To address the problem, the analytics department began to use a MySQL relational database as a catalog to store metadata ingested from Oracle, IBM DB2, Domo, Tableau, MicroStrategy, and other sources. A crawler would locate data synchronously and store it in the MySQL database. But while the database was intended to be used with Elasticsearch, it was not as distributed or scalable as Elasticsearch requires and was not sufficiently addressing the company’s needs.

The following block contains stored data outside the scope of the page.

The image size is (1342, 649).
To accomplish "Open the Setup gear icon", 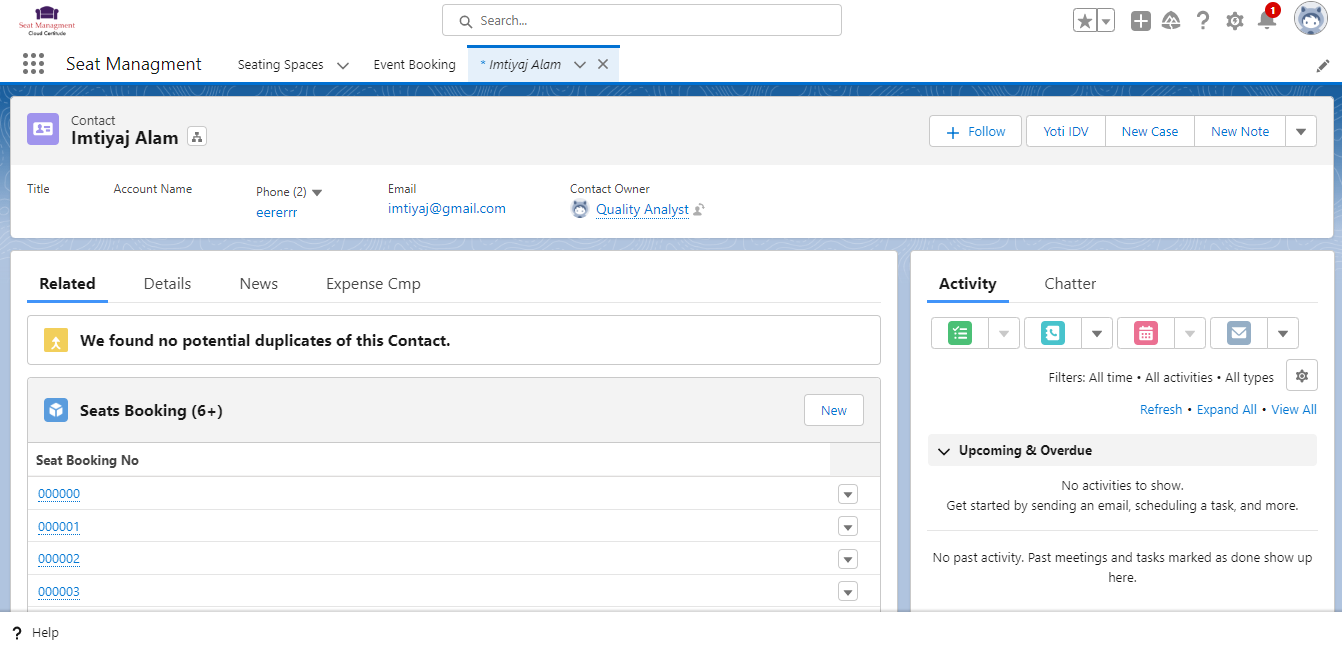I will tap(1235, 21).
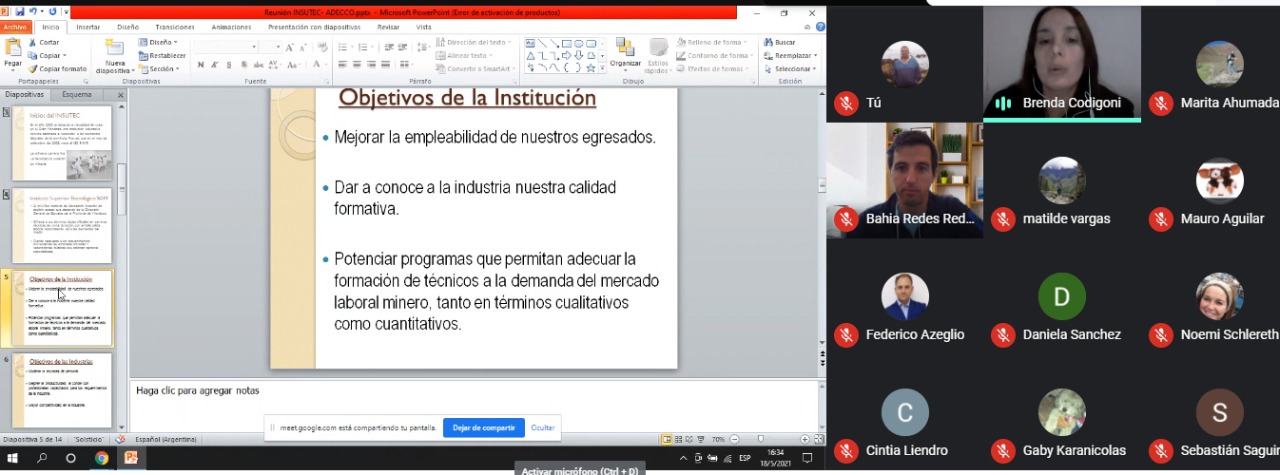This screenshot has width=1280, height=475.
Task: Switch to the Insertar ribbon tab
Action: click(x=88, y=27)
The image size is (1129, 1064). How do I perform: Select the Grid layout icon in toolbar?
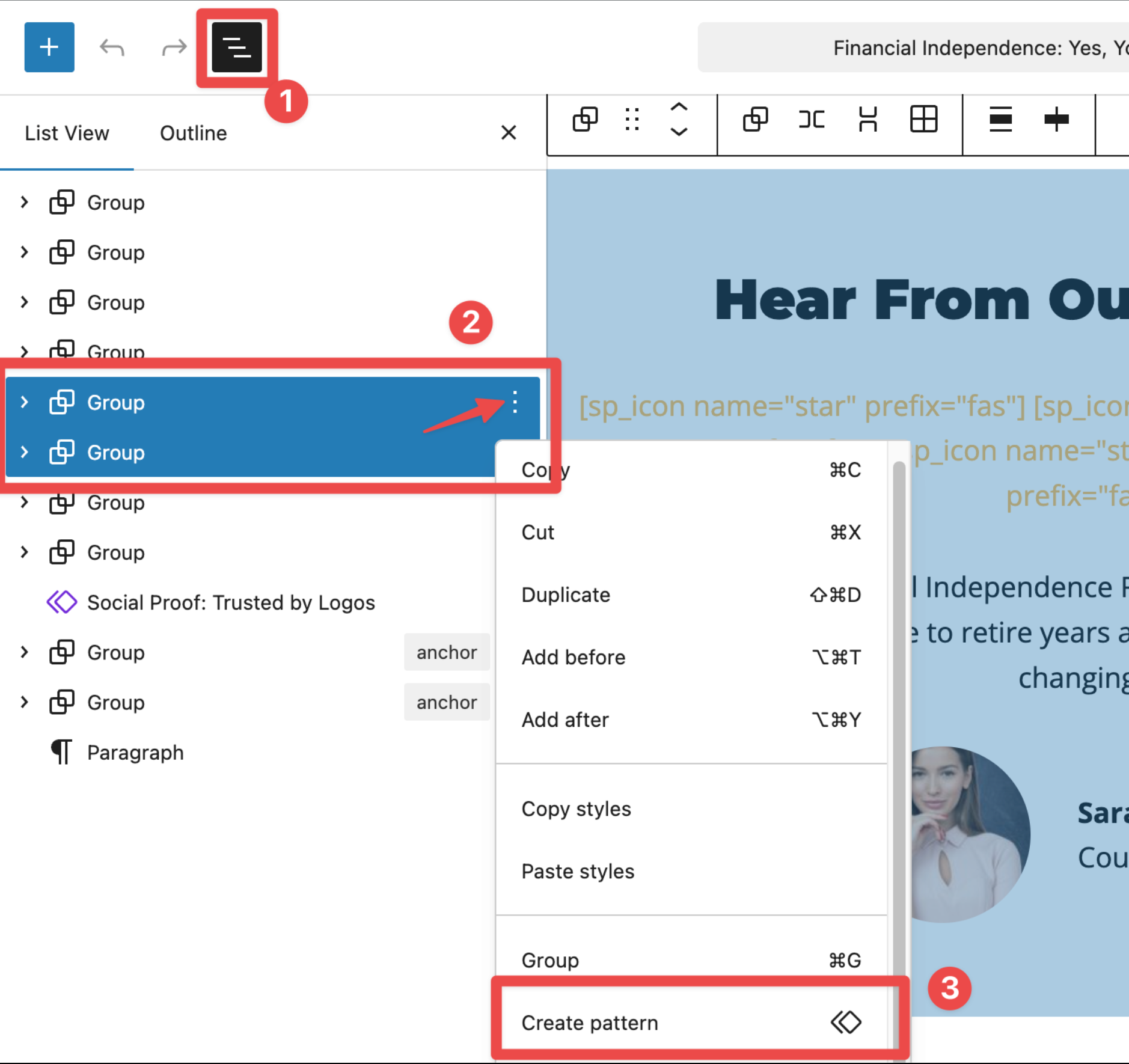point(923,119)
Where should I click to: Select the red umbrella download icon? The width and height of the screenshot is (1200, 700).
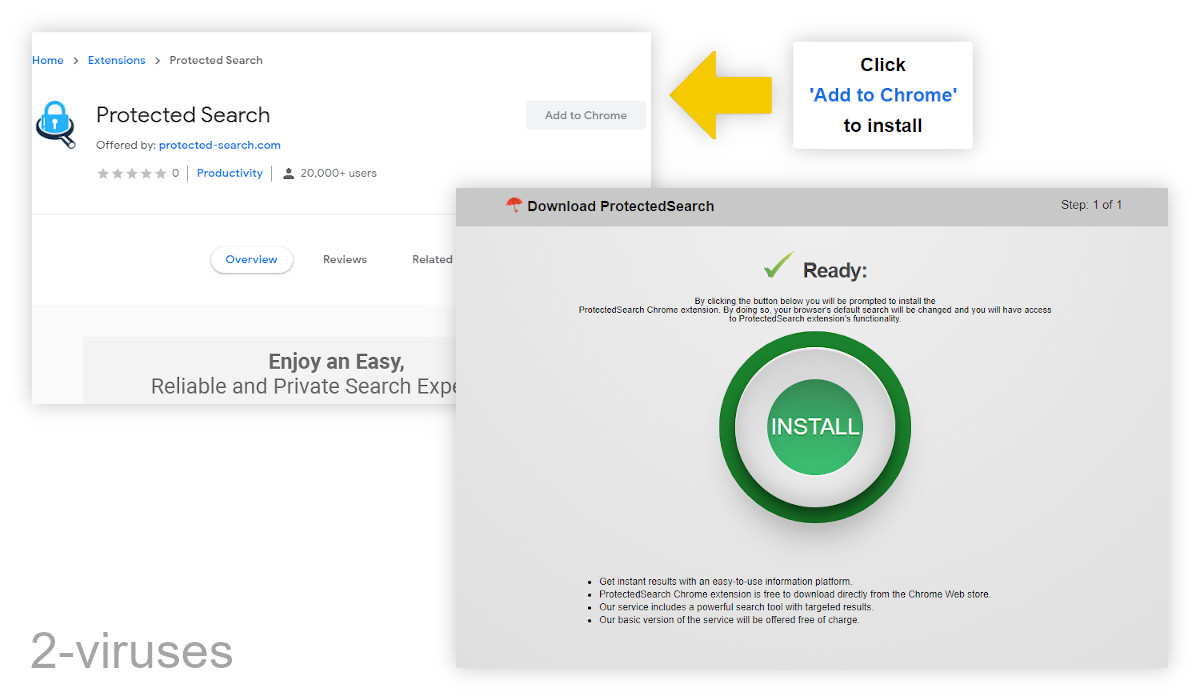(514, 206)
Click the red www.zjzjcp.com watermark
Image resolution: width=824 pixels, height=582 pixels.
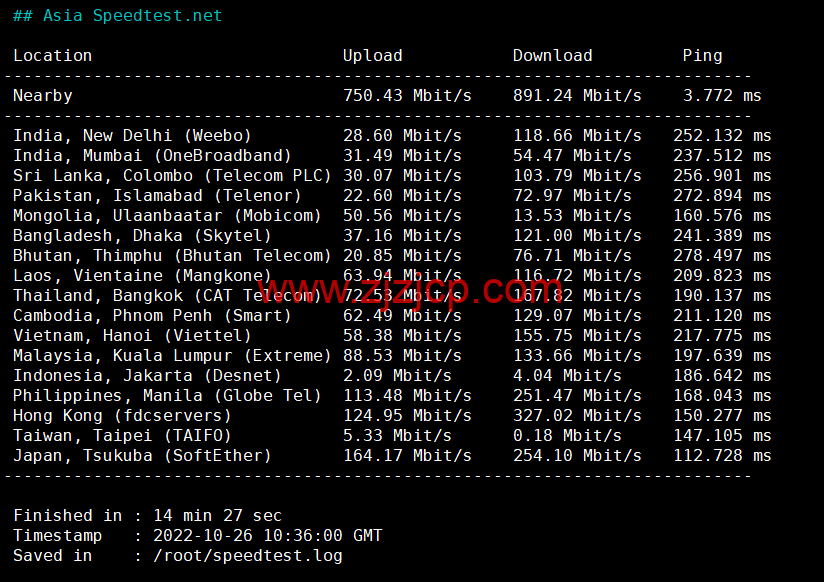pos(412,290)
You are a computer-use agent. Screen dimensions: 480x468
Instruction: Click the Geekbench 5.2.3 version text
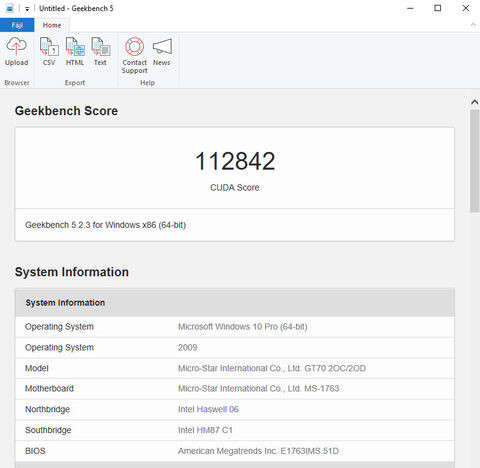105,225
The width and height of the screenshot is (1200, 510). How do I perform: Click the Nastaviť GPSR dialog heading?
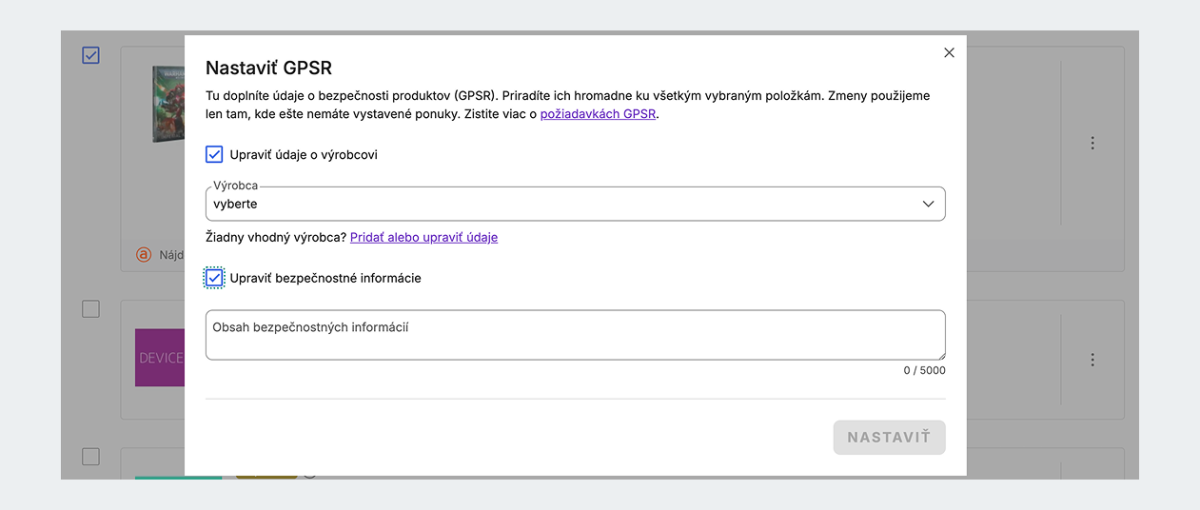tap(269, 68)
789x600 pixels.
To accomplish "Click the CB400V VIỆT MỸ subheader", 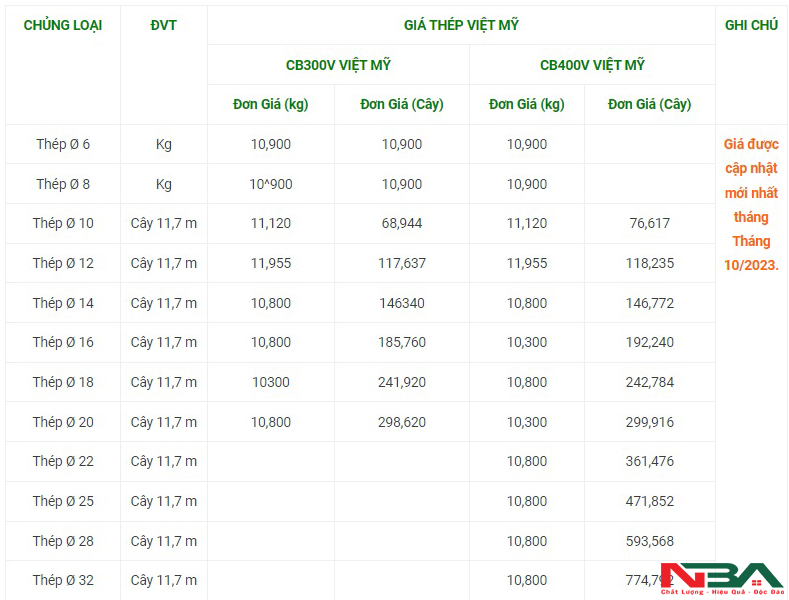I will [x=592, y=65].
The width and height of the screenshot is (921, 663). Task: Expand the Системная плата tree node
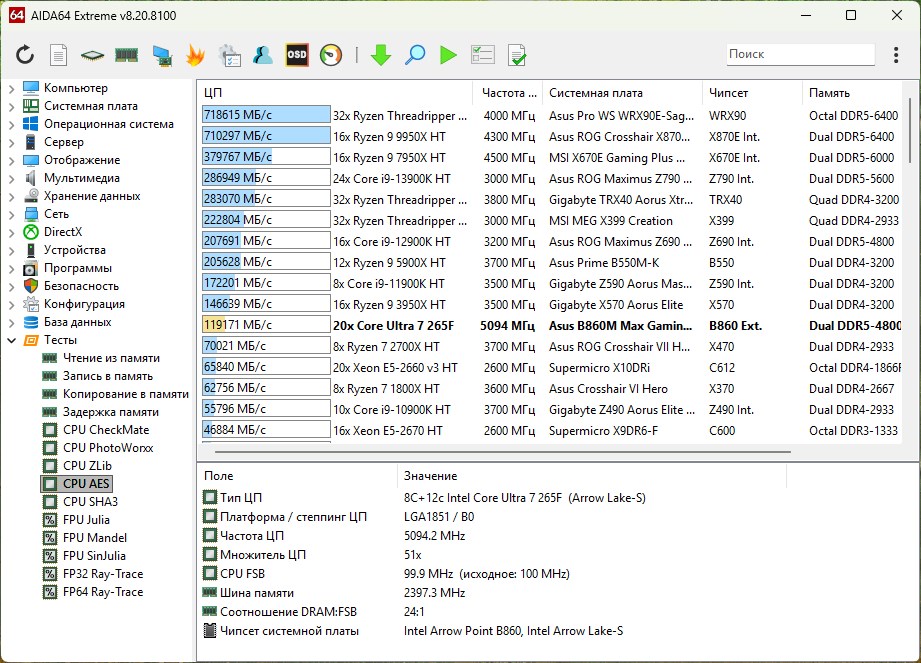click(11, 106)
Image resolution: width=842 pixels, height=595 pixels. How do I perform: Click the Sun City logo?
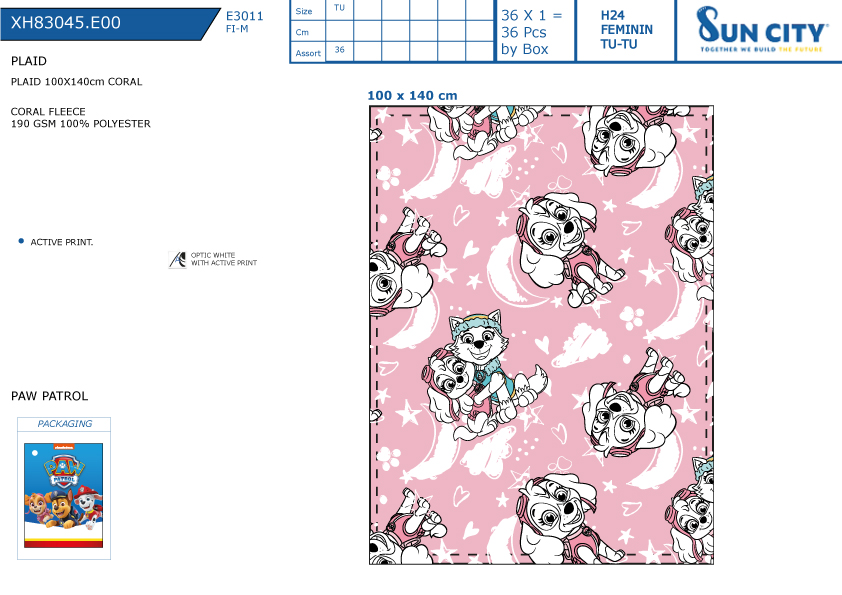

The analytics team had some high-level architecture and application knowledge but lacked the proper resources and expertise to develop a scalable, production-ready application involving Elasticsearch. After six months of development, the project stalled because the application could not keep up with the demand of ingesting the millions of data sets and data attributes required of it, and project leaders looked for help. They found the expertise and clarity they needed in AIM Consulting.
SOLUTION
Two consultants from AIM Consulting’s Data & Analytics (D&A) practice joined the analytics team and provided practical design and development leadership to reengineer the application into a complete data portal that instantly fulfills employee data requests. The data portal enables visibility to the company’s massive dispersed data store to provide the following:
- Immediate discovery of the data needed to answer business questions
- Less duplication of reports from more intelligent indexing
- Cleaner data with increased levels of trust
With the new data portal, it now takes less than a second to find the data that took days or weeks to locate in the past.
AIM Consulting began by introducing proof-of-concept plans for several different technologies that could meet the requirements of the new data portal to help project leaders select the proper technology to best fit their infrastructure. AIM recommended an open-source scalable solution consisting of the famous NoSQL database MongoDB for storing and querying data, Elasticsearch for recording and analyzing data and RabbitMQ, the most widely used open source message broker, for communication among the solution components and systems. The team ultimately selected this option after proof-of-concept testing.
Because the existing application code did not perform to new standards, the team decided it was best to rewrite the entire application from scratch. AIM helped the team reevaluate its technology infrastructure before reengineering the project to ensure it would be sufficient to host the new solution.
AIM also helped the client team with error handling and data cleaning measures, and guided the team on intelligent search methods and indexing data in Elasticsearch. To make the new data portal perform with top efficiency, data needs to be indexed properly so the tool can quickly determine its source and destination. This notion of data lineage was new to the team.
Through these methods, AIM’s leadership on the project helped to ensure that the data ingested and exposed by the data portal is high quality and trustable. Additionally, smarter data tagging can help employees discover reports and other data more easily, reducing the possibility of creating a report that already exists in the system.
Now with the new data portal, employees across the company can not only locate the data and reports they need, but they can also tag data themselves to increase its discoverability for future users. They can also set data permissions and search for data lineages, another measure of helping to determine whether duplicate data might exist in multiple databases.
AIM Consulting added additional engineering value by helping to streamline numerous application development processes on the analytics team in the areas of code management, deployment, testing and maintenance.
RESULTS
Around 70 searches per day were performed through the data portal when it first went live; after only a few months, the number topped 1,000 as its popularity increased throughout the company. The analytics team is communicating with more teams across the company for access to their data to include in the portal.
Project leaders have received tremendously positive feedback on the portal, and they were so delighted with AIM Consulting’s work that they asked the consultants to remain on the team to help add more features and functionality to the portal. Among the enhancements to come are increased data lineage capabilities, adding a rules engine for defining business rules and changing data based on those rules, and adding SLA permissions.
Most importantly, AIM Consulting helped the company to bring rapid life to the vast amount of data dispersed throughout the company, providing the ability to leverage those assets in a way the company had always wanted to do.